▸ **Texto citado**:
++++

Na Amazônia, o que trazem os europeus liderados por Fawcett, em busca da cidade perdida, é uma câmera fotográfica e os materiais de medição e mapeamento territorial. É o espaço a descobrir para dar-lhe uma forma e uma existência vivida; ele já existe na imaginação (assim como o cinema existia na imaginação dos pioneiros muito antes da tecnologia torná-lo possível, como defendia André Bazin) e vai sempre existir enquanto nos interessarmos por seus mistérios, pelo que lhe é intocável senão pelo pensamento abstrato.

Gray tem lá seus desejos e os transforma em imagens: as pretende suntuosas em sua materialidade, em sua textura e investe, por isso, na expressividade de cada plano e nas transições entre eles. A síncope elíptica de seus cortes nos transporta com absoluta fluidez para a próxima aventura – a mesma sensibilidade nos entrega coisas que só os personagens podem saber, o que Gray nos mostra sem pestanejar: para saber é preciso imaginar. Essa montagem nos coloca sempre a um passo do abismo. Não lembro de filme recente a convocar tão profundamente o espectador a uma experiência de imersão como este filme. Gray tem amor pela emoção, alcançada, é claro, com a beleza de sua fotografia (Andrew Wyeth seria uma referência na pintura?) e com a integridade de sua narrativa, nessa espécie de filme-diário hiper fragmentado.

Como Indiana Jones, Fawcett estava em busca da cidade perdida quando Machu Pichu foi anunciada precisamente pelo explorador que viria, como dizem, a inspirar o filme de Steven Spielberg. A forma do anúncio, que Gray faz seus personagens apenas comentarem, é um exemplo de como “o contexto” se inscreve no filme: importante e lateral a um só tempo. Assim como o Atentado de Sarajevo (o assassinato do arquiduque Franz Ferdinand), cujo episódio deflagraria, poucas semanas depois, o início da Primeira Guerra, é comentado sutilmente. Os detalhes menores cativam mais, os pequenos diálogos reforçam mais a unidade psicológica buscada peplo filme. O grande tema do cinema de James Gray continua sendo a família.

Em última instância, mesmo que inscrito no universo dos filmes de exploração e descoberta (o filme de aventura na selva), Gray mantém os seus interesses e os amplia. A distância, a chegada a um território diferente para tentar ganhar a vida, a exemplo de todos os seus filmes anteriores, cujos personagens eram essencialmente imigrantes, dá também a tônica em Z. Persiste o drama, insistem as dificuldades. Até o final, a trajetória de Fawcett institui o dilema clássico que remonta ao filme anterior do cineasta e que modela a sobriedade de seu drama: não há condenações peremptórias em sua obra, mas penetração psicológica.

++++

▸ **Itens armazenados de uma coleção**:
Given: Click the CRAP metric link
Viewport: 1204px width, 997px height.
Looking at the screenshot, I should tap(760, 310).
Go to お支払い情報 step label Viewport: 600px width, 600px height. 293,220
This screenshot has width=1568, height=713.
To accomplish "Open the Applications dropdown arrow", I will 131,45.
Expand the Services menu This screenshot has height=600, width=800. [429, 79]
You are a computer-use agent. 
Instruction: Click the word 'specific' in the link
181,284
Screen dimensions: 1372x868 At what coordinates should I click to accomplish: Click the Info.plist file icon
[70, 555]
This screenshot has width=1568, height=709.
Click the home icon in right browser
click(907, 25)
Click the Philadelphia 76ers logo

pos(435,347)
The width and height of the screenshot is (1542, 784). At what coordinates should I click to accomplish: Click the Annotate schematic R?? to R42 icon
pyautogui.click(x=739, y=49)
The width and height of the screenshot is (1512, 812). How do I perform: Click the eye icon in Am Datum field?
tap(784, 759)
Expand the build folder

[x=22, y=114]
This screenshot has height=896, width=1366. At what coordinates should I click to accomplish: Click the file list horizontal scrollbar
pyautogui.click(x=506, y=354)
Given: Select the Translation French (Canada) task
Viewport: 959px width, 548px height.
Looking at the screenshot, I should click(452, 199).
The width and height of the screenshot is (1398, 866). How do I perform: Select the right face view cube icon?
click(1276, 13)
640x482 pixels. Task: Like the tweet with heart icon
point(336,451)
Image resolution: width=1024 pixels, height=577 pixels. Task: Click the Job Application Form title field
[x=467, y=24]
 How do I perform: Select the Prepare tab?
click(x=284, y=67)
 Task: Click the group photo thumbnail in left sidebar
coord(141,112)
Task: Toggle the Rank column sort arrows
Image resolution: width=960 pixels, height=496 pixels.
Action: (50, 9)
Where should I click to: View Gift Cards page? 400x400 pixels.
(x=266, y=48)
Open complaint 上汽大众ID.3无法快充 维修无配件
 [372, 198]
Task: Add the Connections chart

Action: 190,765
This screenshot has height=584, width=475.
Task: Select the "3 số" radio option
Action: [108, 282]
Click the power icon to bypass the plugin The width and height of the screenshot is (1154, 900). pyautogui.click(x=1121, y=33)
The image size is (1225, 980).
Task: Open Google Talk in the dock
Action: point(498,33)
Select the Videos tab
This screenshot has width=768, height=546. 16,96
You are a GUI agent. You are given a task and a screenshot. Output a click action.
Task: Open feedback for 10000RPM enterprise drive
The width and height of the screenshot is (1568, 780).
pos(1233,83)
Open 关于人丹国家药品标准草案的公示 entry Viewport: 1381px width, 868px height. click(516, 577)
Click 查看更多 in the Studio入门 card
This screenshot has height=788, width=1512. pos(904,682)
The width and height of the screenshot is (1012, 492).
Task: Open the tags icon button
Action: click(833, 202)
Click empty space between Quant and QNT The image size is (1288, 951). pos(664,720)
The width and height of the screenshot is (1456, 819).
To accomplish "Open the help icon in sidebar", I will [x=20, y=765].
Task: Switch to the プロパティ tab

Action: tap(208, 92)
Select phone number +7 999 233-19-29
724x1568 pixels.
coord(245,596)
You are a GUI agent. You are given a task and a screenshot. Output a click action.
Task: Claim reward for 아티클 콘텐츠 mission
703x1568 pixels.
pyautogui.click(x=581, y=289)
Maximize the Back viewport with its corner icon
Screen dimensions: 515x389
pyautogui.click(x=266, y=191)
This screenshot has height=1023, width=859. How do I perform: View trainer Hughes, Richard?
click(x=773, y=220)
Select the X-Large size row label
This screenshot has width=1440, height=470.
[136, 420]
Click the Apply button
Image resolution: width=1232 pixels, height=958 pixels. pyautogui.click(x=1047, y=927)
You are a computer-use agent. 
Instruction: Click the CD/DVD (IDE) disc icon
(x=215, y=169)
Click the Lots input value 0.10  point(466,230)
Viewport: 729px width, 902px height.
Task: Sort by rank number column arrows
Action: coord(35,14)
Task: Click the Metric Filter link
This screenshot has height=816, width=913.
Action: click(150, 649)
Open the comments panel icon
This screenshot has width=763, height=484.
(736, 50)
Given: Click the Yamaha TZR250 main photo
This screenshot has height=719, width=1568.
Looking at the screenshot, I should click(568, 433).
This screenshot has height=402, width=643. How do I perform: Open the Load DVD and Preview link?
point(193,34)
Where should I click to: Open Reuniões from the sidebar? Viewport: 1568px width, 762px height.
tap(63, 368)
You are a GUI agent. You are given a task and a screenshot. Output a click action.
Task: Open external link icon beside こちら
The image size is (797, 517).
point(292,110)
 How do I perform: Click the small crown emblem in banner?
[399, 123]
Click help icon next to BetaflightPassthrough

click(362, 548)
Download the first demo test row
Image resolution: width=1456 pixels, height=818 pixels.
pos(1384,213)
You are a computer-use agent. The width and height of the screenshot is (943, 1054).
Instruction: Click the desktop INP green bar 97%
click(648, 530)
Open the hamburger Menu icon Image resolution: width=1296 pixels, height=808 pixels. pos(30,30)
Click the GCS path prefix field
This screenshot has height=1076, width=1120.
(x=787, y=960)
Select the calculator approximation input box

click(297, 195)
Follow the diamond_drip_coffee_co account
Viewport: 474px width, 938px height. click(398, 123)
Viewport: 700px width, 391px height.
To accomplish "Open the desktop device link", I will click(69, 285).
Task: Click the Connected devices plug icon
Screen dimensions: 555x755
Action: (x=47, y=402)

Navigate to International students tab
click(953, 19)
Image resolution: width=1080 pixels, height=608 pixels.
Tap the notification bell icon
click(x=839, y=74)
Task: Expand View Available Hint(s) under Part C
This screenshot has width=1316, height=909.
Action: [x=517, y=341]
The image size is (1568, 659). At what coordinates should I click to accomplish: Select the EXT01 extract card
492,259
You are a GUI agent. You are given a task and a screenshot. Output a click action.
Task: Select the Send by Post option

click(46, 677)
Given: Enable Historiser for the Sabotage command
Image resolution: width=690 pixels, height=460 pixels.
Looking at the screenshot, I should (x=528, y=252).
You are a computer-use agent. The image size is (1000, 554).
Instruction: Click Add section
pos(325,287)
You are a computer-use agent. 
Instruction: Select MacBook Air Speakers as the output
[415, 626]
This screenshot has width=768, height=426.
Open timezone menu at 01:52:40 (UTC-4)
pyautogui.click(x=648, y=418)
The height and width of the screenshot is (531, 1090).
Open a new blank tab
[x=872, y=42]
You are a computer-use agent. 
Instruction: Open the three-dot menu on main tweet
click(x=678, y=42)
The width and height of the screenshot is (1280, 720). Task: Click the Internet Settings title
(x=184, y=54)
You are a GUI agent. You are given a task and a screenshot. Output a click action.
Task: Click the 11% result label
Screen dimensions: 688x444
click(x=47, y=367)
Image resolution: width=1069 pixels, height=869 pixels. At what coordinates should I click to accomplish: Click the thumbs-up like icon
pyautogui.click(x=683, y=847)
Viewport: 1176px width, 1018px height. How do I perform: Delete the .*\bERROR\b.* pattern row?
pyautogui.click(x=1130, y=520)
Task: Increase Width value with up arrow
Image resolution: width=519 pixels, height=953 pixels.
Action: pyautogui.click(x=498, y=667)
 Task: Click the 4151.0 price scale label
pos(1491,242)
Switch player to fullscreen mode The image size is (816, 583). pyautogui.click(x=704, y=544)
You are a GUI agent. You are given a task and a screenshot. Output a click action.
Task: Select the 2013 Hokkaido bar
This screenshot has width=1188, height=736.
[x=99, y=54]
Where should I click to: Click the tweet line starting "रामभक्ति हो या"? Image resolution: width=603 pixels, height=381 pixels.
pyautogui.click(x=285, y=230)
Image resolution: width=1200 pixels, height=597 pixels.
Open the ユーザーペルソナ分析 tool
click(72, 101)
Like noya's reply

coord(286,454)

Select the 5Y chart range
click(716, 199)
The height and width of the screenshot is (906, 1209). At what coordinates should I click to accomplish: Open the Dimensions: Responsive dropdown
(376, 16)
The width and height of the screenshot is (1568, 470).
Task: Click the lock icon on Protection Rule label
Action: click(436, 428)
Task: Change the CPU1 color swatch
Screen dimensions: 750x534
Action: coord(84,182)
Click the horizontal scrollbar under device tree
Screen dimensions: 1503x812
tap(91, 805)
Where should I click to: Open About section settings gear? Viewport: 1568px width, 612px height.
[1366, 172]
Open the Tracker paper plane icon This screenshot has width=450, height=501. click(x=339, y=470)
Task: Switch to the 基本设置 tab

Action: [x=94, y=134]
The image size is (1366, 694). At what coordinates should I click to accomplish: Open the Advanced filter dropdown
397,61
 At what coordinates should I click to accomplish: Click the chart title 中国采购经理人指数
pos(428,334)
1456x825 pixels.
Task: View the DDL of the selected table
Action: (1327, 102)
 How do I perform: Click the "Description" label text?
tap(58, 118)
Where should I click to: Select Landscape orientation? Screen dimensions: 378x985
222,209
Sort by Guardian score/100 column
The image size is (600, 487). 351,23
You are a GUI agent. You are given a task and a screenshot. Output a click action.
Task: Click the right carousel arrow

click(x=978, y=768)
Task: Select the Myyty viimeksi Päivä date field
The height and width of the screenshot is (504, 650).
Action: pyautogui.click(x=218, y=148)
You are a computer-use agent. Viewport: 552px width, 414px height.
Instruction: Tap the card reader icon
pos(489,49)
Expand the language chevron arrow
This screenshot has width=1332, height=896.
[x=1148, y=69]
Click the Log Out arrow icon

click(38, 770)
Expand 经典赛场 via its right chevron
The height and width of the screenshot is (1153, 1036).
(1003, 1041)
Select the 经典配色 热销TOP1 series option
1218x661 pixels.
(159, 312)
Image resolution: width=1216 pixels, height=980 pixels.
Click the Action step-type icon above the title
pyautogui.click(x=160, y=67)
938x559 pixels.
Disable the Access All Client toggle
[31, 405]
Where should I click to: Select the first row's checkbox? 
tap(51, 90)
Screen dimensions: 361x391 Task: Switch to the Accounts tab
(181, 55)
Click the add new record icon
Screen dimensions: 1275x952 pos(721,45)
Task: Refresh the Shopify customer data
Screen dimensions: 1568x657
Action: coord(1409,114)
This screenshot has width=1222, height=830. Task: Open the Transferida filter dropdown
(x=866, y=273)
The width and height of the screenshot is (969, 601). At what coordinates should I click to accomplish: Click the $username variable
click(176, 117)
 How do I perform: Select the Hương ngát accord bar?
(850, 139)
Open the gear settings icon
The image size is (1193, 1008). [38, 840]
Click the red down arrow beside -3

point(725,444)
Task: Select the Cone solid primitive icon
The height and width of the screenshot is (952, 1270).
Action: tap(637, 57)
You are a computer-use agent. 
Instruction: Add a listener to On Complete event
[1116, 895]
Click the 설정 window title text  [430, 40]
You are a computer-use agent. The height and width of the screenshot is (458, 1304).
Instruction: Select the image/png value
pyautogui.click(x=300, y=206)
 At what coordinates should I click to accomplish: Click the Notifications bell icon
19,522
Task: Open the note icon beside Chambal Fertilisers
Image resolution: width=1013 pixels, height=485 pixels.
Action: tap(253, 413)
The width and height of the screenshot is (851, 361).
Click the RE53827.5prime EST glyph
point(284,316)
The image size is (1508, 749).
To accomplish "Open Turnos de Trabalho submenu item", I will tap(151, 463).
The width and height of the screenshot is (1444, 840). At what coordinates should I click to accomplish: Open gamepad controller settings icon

++++

▸ **Objetivo**: Repita palavra por palavra o trecho da crítica sobre o filme de James Gray que vai de "Gray tem lá" a "filme-diário hiper fragmentado.".

▸ **Resposta**:
Gray tem lá seus desejos e os transforma em imagens: as pretende suntuosas em sua materialidade, em sua textura e investe, por isso, na expressividade de cada plano e nas transições entre eles. A síncope elíptica de seus cortes nos transporta com absoluta fluidez para a próxima aventura – a mesma sensibilidade nos entrega coisas que só os personagens podem saber, o que Gray nos mostra sem pestanejar: para saber é preciso imaginar. Essa montagem nos coloca sempre a um passo do abismo. Não lembro de filme recente a convocar tão profundamente o espectador a uma experiência de imersão como este filme. Gray tem amor pela emoção, alcançada, é claro, com a beleza de sua fotografia (Andrew Wyeth seria uma referência na pintura?) e com a integridade de sua narrativa, nessa espécie de filme-diário hiper fragmentado.